Getting Started with Patroni

Patroni is a tool for deploying PostgreSQL servers in high-availability configurations. Read on to get your feet wet with Patroni.

This post assumes you are familiar with PostgreSQL streaming replication, as well as replication toplogies.

Patroni

Patroni is a fork of the now-unmaintained Governor from Compose. It is open source (GitHub repo) and is documented here. Among other things, Patroni supports bootstrapping, synchronous standbys, automatic failover and maximum replication lag limit on failover.

Patroni needs a distributed configuration manager for coordinating it’s actions, and supports ZooKeeper, etcd and consul. Patroni itself is written in Python and available on PyPi.

Let’s see how to setup an etcd-based Patroni to manage a primary-standby PostgreSQL cluster. Practically, you’d have a 3-node or 5-node etcd cluster, and the primary and standby on separate servers. However, we’re only interested in getting a working Patroni setup so we can explore further, so we’ll set everything up on a single server.

The commands below are for Debian 9, you should be able to use similar or same commands on other distros too.

Setup etcd

etcd is available from it’s GitHub releases page. Let’s download it and run it:

wget https://github.com/coreos/etcd/releases/download/v3.3.2/etcd-v3.3.2-linux-amd64.tar.gz
tar xvf etcd-v3.3.2-linux-amd64.tar.gz
cd etcd-v3.3.2-linux-amd64
./etcd

This will start and run etcd in the foreground. (Use ^C to exit.) etcd is being run as a single-node cluster, which is useless from a redundancy perspective but is good enough for experimentation and development use.

Install Patroni

Patroni and it’s dependencies are installed via pip:

sudo pip install patroni[etcd]

The command is to be typed in verbatim, including the square brackets.

If you don’t have pip, you can install it with apt-get:

sudo apt-get install python-pip

On RHEL/CentOS-based distros, you’ll need to “sudo yum install epel-release python-pip gcc” before you can pip install.

Installing Postgres

Obviously, the Postgres binaries must be present on the system. You can install the Postgres that your distro bundles, or follow the instructions on the Postgres download page. Patroni does not appear to be too dependent on the Postgres version.

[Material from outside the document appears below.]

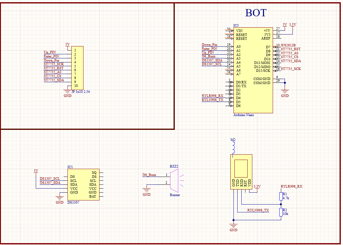
Task: Click the D6_Buzz net label beside the buzzer
Action: click(x=149, y=175)
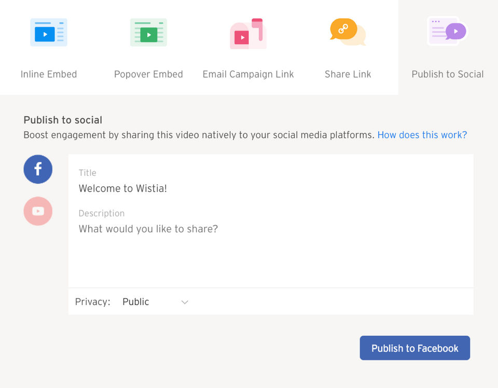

For this example, we’ll use the 9.6 version included in Debian 9:

sudo apt-get install postgresql-9.6

Which ever method and version you choose, make a note of the path for the Postgres binaries, we’ll need this later. In this case, the path is:

/usr/lib/postgresql/9.6/bin

Patroni Configuration Files

Patroni is invoked with the path to a configuration file. We’ll have two configuration files, one for the primary and one for the slave. We’ll run both on the same server, on different ports (5432 and 5433).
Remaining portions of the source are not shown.